ICS-CERT Publishes Cisco Advisory

The earlier problem has now been corrected and the ICS-CERT link now takes one to the current multiple vulnerability advisory affecting either the Firewall Service Module (FWSM) Software or the Adaptive Security Appliance (ASA) software for Cisco switches and routers. These vulnerabilities are self-reported vulnerabilities identified during customer support operations.

The FWSM vulnerabilities include:

• Cisco FWSM Command Authorization Vulnerability (CVSS Base Score – 6.8); and
• SQL*Net Inspection Engine Denial of Service Vulnerability (CVSS Base Score – 7.1)

The ASA vulnerabilities include:

• IPsec VPN Crafted ICMP Packet Denial of Service Vulnerability (CVSS Base Score – 7.1);
• SQL*Net Inspection Engine Denial of Service Vulnerability (CVSS Base Score – 7.1);
• Digital Certificate Authentication Bypass Vulnerability (CVSS Base Score – 10.0);
• Remote Access VPN Authentication Bypass Vulnerability (CVSS Base Score – 5.0);
• Digital Certificate HTTP Authentication Bypass Vulnerability (CVSS Base Score – 10.0);
• HTTP Deep Packet Inspection Denial of Service Vulnerability (CVSS Base Score – 7.8);
• DNS Inspection Denial of Service Vulnerability (CVSS Base Score – 7.1);
• AnyConnect SSL VPN Memory Exhaustion Denial of Service Vulnerability (CVSS Base Score – 7.1); and
• Clientless SSL VPN Denial of Service Vulnerability (CVSS Base Score – 7.8)

It is odd that ICS-CERT combines the vulnerabilities for these two separate software packages into the same advisory, especially since Cisco provides two separate advisories (FWSM and ASA).
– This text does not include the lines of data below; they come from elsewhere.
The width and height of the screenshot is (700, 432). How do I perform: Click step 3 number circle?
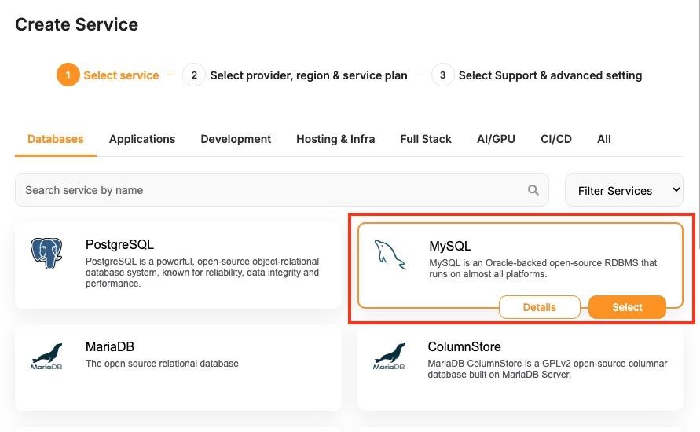coord(442,75)
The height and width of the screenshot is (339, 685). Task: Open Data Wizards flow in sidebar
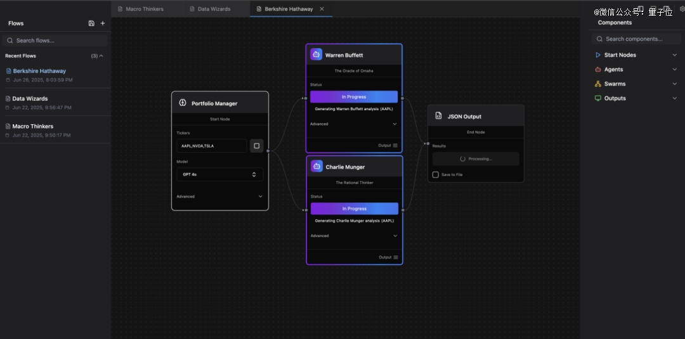[x=30, y=99]
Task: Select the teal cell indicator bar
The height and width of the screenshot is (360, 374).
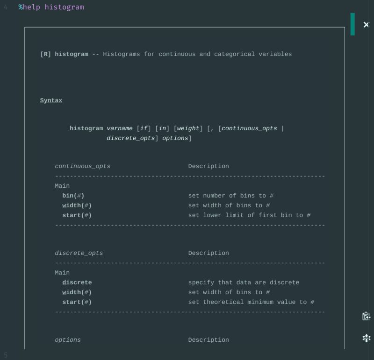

Also, neither ICS-CERT nor Cisco provide some of the details that we have come to expect from ICS-CERT advisories; CVE links for example.  The CVSS base scores for the vulnerabilities are missing from the ICS-CERT document. This makes it more difficult to assess the relative severity of these vulnerabilities.

The Cisco advisories provide much more detail than this unusually brief ICS-CERT advisory. ICS-CERT simply advises that the exploitation of the various vulnerabilities could result in either a denial of service or authentication bypass. Missing is the usual assessment of the skill level necessary to exploit the vulnerabilities or even a statement of whether or not the vulnerabilities are remotely accessible. Furthermore, ICS-CERT fails to mention that Cisco has developed work-arounds for a number of the vulnerabilities

ICS-CERT does note that Cisco has provided software updates that address the vulnerabilities. Since these are self-reported vulnerabilities there is indication of whether or not some outside agency has validated the efficacy of the updates.


BTW: It is interesting to note that ICS-CERT does report the vulnerabilities in these security devices (and are not actually control systems) but fails to report the more numerous Check Point vulnerabilities that I discussed in an earlier blog. Just another hole in the coverage of control system security by ICS-CERT.